Problem description ▸
Write out the lines below once more, exactly as they appear. Do not include pictures.

Records ▸
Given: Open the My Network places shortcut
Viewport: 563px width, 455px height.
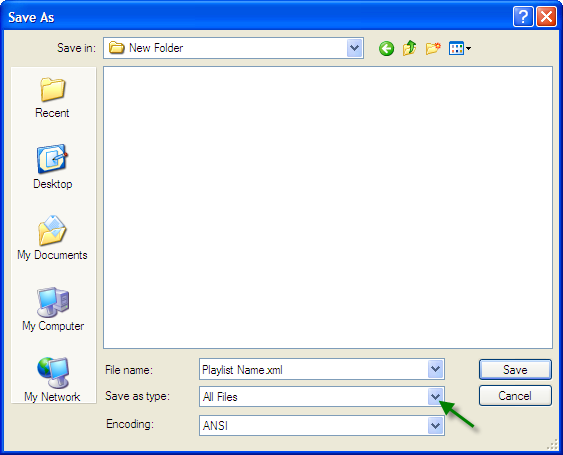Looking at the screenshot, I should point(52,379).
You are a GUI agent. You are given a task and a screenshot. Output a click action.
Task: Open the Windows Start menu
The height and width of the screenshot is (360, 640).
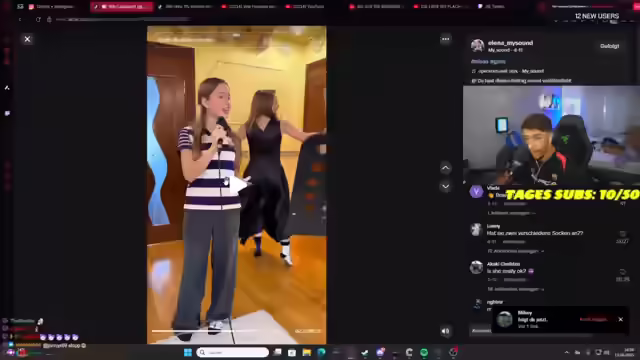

Your response ▸
Given: Open the My Network places shortcut
Viewport: 563px width, 455px height.
Looking at the screenshot, I should point(52,379).
You are a GUI agent. You are given a task and a screenshot. Output a click action.
Task: Open the Windows Start menu
The height and width of the screenshot is (360, 640).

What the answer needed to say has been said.